А Нельсон в своем сознании заморозил предательство деда, как будто хотел сберечь его в полной сохранности до последнего суда. Он переставлял ноги, не глядя ни направо, ни налево, но время от времени губы его дергались, и он чувствовал в эту секунду, как изнутри, из дальнего какого-то места, тянется вверх что-то черное и таинственное, словно желает горячей быстрой хваткой растопить заморозку.

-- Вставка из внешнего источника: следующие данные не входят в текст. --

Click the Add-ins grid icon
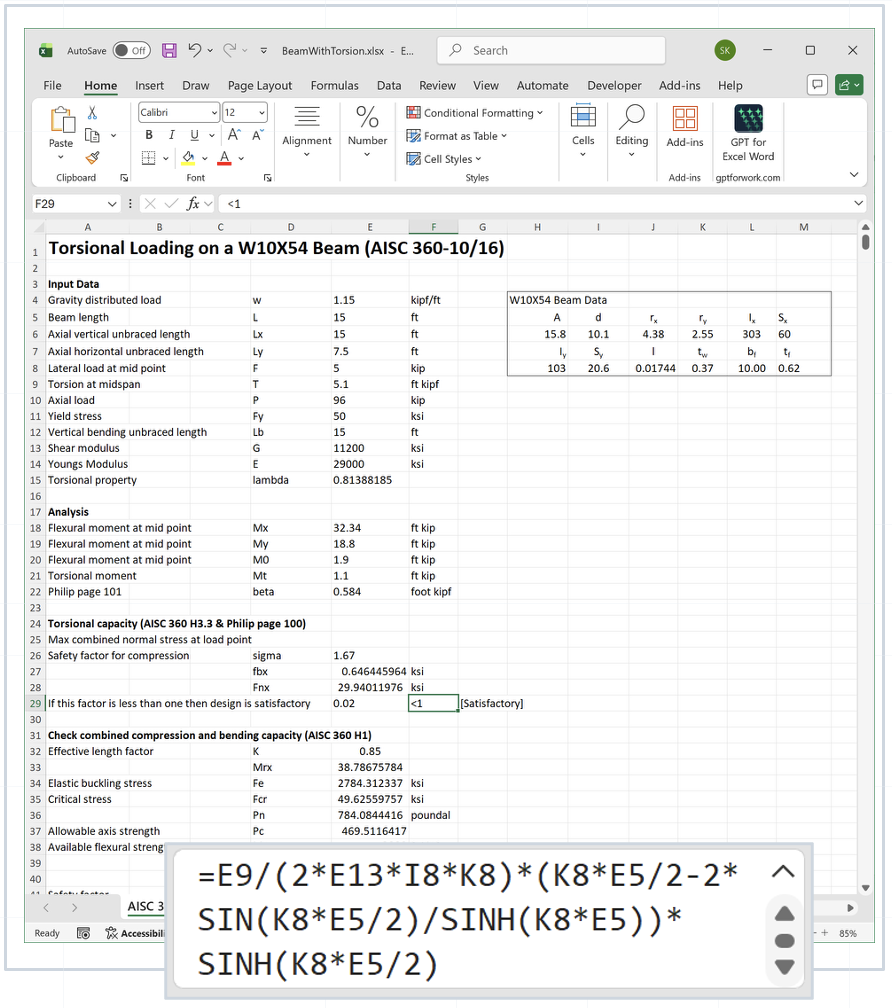 tap(684, 119)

Солнце опускалось за дома, а дед и внук, едва замечая что-либо вокруг, вошли в благополучный пригород с элегантными особняками, которые были отделены от дороги лужайками с купальнями для птиц. Тут царила совершенная пустота. Можно было пройти квартал, не встретив даже собаки. Большие особняки белели на отдалении, как надводные части айсбергов. Тут не было тротуаров, только подъездные дороги, которые вились и вились бесконечными бессмысленными кругами. Нельсон не пытался приблизиться к мистеру Хеду. Старик чувствовал, что если увидит канализационный люк, то по собственной воле туда свалится и даст себя унести; и он мог представить, что мальчик будет стоять и наблюдать за его исчезновением без особого интереса.

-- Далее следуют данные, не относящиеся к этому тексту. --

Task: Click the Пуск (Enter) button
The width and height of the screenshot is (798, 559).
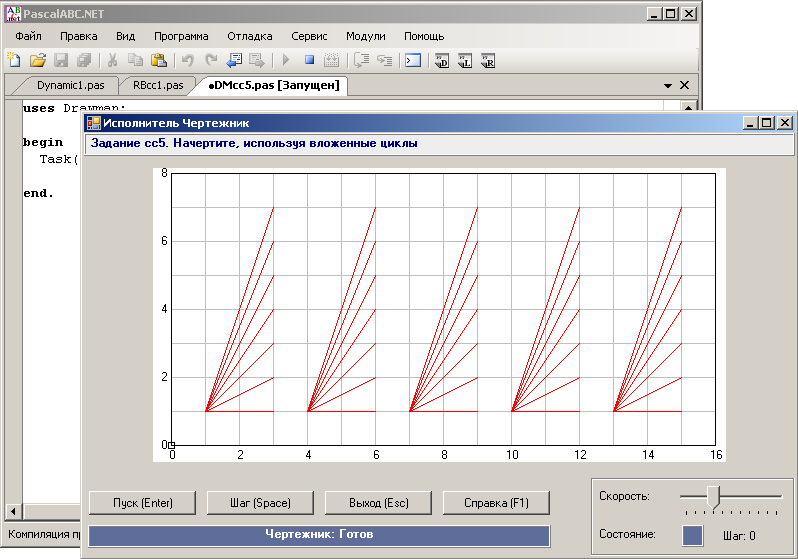Action: 142,503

Громкий лай вывел его из забытья, и, подняв глаза, он увидел толстого мужчину, который шел навстречу с двумя бульдогами. Мистер Хед замахал ему обеими руками, как моряк, выброшенный кораблекрушением на необитаемый остров.

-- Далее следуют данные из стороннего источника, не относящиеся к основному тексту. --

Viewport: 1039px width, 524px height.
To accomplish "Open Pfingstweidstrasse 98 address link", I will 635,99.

– Я заблудился! – закричал он. – Я заблудился, дорогу не найду, нам с мальчиком надо на поезд, а я не могу найти вокзал! Боже, вот беда какая! Помоги мне, Боже, я заблудился!
Встречный, лысый толстяк в штанах для гольфа, спросил его, на какой поезд он хочет успеть, и мистер Хед начал вытаскивать билеты; он едва мог их держать, до того сильно тряслись руки. Нельсон чуть приблизился, стоял в нескольких шагах и смотрел.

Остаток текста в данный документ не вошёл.